Ki Sukarto menghela napas. “Benar, Nyonya. Sudah hampir setahun saya kerjakan, tapi tak kunjung sempurna.”
Sawitri tersenyum lembut, berdiri, lalu berjalan beberapa langkah. “Bolehkah saya menari untuk Anda, Ki? Saya tidak mampu mengganti teh ini dengan uang. Dompet saya hilang di bus yang saya naiki dari Yogyakarta”
Tanpa menunggu jawaban, Sawitri mulai menari. Gerakannya lembut namun penuh makna, seolah menceritakan kisah penciptaan alam semesta. Ki Sukarto terpaku, terhanyut dalam keindahan tarian itu.
Ia tak berhenti menikmati gerakan itu, dan lekuk tubuh Sawitri. Ia melihat jari-jarinya merapat, menunjukkan kelembutan, mengibas menunjukkan kekuatan. Ikat rambutnya terlepas, membuat rambut panjangnya terurai.
Selesai menari, Sawitri diam berdiri. Mencoba menata nafas. Lalu duduk kembali. “Ki Sukarto,” ujarnya lembut, “maafkan saya. Saya hanya bisa menari untuk membalas budi. Dan maaf pula, tarian tadi bukan gerakan yang sempurna”
Ki Sukarto terdiam sejenak. “Semuanya indah, Nyonya. Tapi saya tak bisa mengatakan mana yang sempurna.”
Sawitri tersenyum, lalu menggapai tasnya. Mengambil cermin kecil, lalu mematut wajah dan mengoleskan lipstik merah.
“Tak ada yang sempurna. Begitu juga tarian saya. Atau saya. Kesejatian tidak terletak pada kesempurnaan, tapi pada proses cipta, karsa, dan rasa. Ambisi untuk menciptakan yang sempurna seringkali justru mengotori niat awal kita.”
Ki Sukarto tercenung. “Tapi bukankah kita harus selalu berusaha mencapai yang terbaik?”
Ia menatap mata Sawitri lekat. Melihat bibir merah.
“Tentu,” jawab Sawitri. “Tapi menari, dan membuat keris, bukanlah tentang pembuktian, melainkan tentang menciptakan kebahagiaan. Baik untuk diri sendiri maupun untuk orang lain yang akan menggunakan atau menikmati keindahannya.”
Ia memandangi keris di tangannya dengan cara yang berbeda. Untuk pertama kalinya, ia melihat keindahan di balik apa yang ia anggap sebagai kekurangan.
Sawitri bangkit, bersiap untuk melanjutkan perjalanannya. Seperti yang sudah-sudah, ia tahu Sukarto berharap lebih.

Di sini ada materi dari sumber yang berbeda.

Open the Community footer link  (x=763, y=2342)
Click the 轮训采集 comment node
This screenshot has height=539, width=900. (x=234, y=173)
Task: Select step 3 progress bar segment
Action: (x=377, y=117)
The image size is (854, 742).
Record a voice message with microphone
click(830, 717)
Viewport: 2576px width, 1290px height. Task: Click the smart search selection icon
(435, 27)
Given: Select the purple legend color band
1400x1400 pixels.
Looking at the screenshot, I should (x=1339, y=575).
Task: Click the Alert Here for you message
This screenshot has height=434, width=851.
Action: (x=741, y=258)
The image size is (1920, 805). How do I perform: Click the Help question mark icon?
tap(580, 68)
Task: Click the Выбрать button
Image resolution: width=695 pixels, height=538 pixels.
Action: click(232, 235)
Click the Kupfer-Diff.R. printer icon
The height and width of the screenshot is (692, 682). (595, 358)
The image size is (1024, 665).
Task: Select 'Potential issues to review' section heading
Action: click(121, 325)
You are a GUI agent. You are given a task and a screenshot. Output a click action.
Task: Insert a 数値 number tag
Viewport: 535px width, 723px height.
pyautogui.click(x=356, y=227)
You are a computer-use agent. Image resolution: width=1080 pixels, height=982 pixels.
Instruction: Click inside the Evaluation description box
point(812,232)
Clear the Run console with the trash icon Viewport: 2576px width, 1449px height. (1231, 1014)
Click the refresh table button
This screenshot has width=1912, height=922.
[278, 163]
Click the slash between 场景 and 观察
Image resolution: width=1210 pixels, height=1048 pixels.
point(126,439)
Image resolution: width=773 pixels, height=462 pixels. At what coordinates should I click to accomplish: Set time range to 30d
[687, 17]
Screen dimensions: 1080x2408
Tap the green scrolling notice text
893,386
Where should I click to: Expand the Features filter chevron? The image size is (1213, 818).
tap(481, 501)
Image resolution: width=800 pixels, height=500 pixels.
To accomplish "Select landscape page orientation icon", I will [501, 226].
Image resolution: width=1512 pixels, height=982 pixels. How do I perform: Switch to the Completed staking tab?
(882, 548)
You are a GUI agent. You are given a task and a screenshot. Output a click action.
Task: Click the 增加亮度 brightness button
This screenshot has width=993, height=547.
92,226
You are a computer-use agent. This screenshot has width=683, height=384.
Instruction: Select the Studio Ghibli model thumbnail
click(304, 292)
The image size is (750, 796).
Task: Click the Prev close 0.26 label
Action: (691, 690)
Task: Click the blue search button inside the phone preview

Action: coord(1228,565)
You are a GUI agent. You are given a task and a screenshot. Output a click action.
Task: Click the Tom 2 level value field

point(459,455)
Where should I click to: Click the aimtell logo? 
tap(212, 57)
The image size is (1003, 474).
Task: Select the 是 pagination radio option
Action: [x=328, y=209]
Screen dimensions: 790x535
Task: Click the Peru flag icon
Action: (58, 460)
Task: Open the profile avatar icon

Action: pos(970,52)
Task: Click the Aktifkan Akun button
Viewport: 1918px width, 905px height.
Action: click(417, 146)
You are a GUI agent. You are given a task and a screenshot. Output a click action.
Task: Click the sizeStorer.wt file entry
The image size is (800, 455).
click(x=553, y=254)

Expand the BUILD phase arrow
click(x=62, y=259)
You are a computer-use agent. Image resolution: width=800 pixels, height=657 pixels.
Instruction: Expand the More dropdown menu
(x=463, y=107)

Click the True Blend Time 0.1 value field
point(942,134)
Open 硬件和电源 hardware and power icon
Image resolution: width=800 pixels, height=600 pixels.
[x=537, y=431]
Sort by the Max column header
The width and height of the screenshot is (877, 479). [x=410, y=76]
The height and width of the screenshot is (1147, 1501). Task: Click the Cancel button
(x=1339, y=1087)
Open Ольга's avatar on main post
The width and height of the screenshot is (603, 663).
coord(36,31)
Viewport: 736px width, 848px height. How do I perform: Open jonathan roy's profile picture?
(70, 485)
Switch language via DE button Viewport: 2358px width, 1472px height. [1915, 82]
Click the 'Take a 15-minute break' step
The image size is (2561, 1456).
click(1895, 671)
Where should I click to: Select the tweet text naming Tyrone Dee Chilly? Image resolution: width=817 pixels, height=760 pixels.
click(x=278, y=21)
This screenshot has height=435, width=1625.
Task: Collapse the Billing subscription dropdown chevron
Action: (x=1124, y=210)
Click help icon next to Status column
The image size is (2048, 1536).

“Malam ini, saya berbelok di tempat ini karena kehausan. Dan saya menikmati ketulusan teh hangat ini. Itu akan membuat teh dan hati saya lebih hidup, jauh melampaui kesempurnaan yang kadang kita bayangkan.”
Sawitri melangkah pergi.
Ki Sukarto berlari mengejar. Tetapi seperti banyak cerita yang tersaji, Sawitri sudah tak nampak. Langkahnya tak cepat saat meninggalkan tempatnya. Tetapi ia hilang begitu saja.
Sinar rembulan menerangi bengkel, memantulkan kilau lembut pada keris Ki Sukarto.